Set of tasks ▸
a) Answer these questions on the passage on interstate extradition:
(i) In what year did Pennsylvania demand the extradition of three men charged with kidnaping?
(ii) Under which section of Title 18 of the United States Code does the Extradition Act of 1793 appear in its current form?
(iii) Besides Kentucky v. Dennison, which case is cited for holding the Extradition Act of 1793 a proper exercise of Congress' powers?
b) Write the paragraph that follows the final sentence of the passage on interstate extradition.

==== Extract to read

The Extradition Clause, however, does not specifically establish a procedure by which interstate extradition is to take place, and, accordingly, has never been considered to be self-executing. See, e. g., Hyatt v. People ex rel. Corkran, 188 U. S. 691, 708-709 (1903); Kentucky v. Dennison, supra, at 104. Early in our history, the lack of an established procedure led to a bitter dispute between the States of Virginia and Pennsylvania. J. Scott, Law of Interstate Rendition 5-7 (1917). In 1791, Pennsylvania demanded the extradition of three men charged with kidnaping a free black man and selling him into slavery. Virginia refused to comply with Pennsylvania’s demand. The controversy was finally submitted to President Washington who, relying upon the advice of Attorney General Randolph, 9 National State Papers of the United States 1789-1817, pt. II, pp. 144-145 (E. Carzo ed. 1985), personally appeared before the Congress to obtain the enactment of a law to regulate the extradition process. Con*407gress responded by enacting the Extradition Act of 1793, which provides in its current form:
“Whenever the executive authority of any State or Territory demands any person as a fugitive from justice, of the executive authority of any State, District or Territory to which such person has fled, and produces a copy of an indictment found or an affidavit made before a magistrate of any State or Territory, charging the person demanded .with having committed treason, felony or other crime, certified as authentic by the governor or chief magistrate of the State or Territory from whence the person so charged has fled, the executive authority of the State, District or Territory to which such person has fled shall cause him to be arrested and secured, and notify the executive authority making such demand, or the agent of such authority appointed to receive the fugitive, and shall cause the fugitive to be delivered to such agent when he shall appear.” 18 U. S. C. §3182.
This Court has held the Extradition Act of 1793 to be a proper exercise of Congress’ powers under the Extradition Clause and Art. IV, § 1, to “prescribe the manner in which acts, records and proceedings shall be proved, and the effect thereof.” Kentucky v. Dennison, supra, at 105; Prigg v. Pennsylvania, 16 Pet. 539, 618-622 (1842). By the express terms of federal law, therefore, the asylum State is bound to deliver up to the demanding State’s agent a fugitive against whom a properly certified indictment or affidavit charging a crime is lodged.

========
==== Data section

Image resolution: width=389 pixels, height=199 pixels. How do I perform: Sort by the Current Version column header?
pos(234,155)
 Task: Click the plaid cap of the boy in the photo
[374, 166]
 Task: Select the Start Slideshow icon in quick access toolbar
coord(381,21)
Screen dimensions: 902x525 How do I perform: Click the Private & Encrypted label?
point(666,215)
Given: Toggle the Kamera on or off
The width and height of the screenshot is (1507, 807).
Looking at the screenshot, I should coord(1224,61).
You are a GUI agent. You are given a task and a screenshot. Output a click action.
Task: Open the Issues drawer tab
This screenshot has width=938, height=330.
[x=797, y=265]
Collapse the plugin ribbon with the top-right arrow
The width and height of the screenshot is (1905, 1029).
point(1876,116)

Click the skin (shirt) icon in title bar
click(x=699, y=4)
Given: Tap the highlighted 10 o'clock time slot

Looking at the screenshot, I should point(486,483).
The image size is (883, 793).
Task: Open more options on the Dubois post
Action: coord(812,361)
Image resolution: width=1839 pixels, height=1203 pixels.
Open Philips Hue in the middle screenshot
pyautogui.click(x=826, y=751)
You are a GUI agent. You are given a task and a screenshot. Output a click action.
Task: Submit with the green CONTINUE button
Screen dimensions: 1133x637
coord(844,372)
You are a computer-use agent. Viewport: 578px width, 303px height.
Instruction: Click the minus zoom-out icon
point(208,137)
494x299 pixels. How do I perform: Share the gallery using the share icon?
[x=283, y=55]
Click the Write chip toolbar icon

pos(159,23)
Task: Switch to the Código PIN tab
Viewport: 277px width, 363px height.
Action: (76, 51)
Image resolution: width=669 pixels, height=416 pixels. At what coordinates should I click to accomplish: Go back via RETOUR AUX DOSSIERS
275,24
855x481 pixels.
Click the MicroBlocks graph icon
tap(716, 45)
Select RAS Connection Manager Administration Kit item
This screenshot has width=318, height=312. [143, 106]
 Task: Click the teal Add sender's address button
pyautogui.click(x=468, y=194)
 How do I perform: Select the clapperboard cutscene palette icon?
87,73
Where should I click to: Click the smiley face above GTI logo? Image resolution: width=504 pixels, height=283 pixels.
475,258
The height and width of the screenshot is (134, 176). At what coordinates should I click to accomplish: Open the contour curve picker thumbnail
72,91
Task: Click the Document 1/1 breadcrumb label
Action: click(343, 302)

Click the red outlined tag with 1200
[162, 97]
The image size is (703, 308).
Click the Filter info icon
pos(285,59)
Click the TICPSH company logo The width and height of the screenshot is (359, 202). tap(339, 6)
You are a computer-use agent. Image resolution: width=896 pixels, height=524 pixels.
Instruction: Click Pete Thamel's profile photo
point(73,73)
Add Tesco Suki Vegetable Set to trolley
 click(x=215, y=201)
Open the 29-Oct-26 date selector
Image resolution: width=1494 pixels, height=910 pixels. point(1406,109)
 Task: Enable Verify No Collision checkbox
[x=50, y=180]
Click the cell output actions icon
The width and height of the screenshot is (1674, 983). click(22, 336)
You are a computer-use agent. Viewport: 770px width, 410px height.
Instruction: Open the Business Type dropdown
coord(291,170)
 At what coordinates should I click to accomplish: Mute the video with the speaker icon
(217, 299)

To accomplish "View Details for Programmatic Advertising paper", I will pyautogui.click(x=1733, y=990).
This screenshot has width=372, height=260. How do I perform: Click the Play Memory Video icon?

========

Answers for the exercise ▸
a)
(i) 1791
(ii) 18 U. S. C. §3182
(iii) Prigg v. Pennsylvania, 16 Pet. 539, 618-622 (1842)

b)
The language, history, and subsequent construction of the Extradition Act make clear that Congress intended extradition to be a summary procedure. As we have repeatedly held, extradition proceedings are “to be kept within narrow bounds”; they are “emphatically” not the appropriate time or place for entertaining defenses or determining the guilt or innocence of the charged party. Biddinger v. Commissioner *408of Police, 245 U. S. 128, 135 (1917); see also, e. g., Michigan v. Doran, 439 U. S. 282, 288 (1978); Drew v. Thaw, 235 U. S. 432, 440 (1914); Pierce v. Creecy, 210 U. S. 387, 405 (1908); In re Strauss, 197 U. S. 324, 332-333 (1905). Those inquiries are left to the prosecutorial authorities and courts of the demanding State, whose duty it is to justly enforce the demanding State’s criminal law — subject, of course, to the limitations imposed by the Constitution and laws of the United States. Biddinger v. Commissioner of Police, supra, at 135; Drew v. Thaw, supra, at 440. The courts of asylum States may do no more than ascertain whether the requisites of the Extradition Act have been met. As the Court held in Michigan v. Doran, supra, the Act leaves only four issues open for consideration before the fugitive is delivered up:
“(a) whether the extradition documents on their face are in order; (b) whether the petitioner has been charged with a crime in the demanding state; (c) whether the petitioner is the person named in the request for extradition; and (d) whether .the petitioner is a fugitive.” 439 U. S., at 289.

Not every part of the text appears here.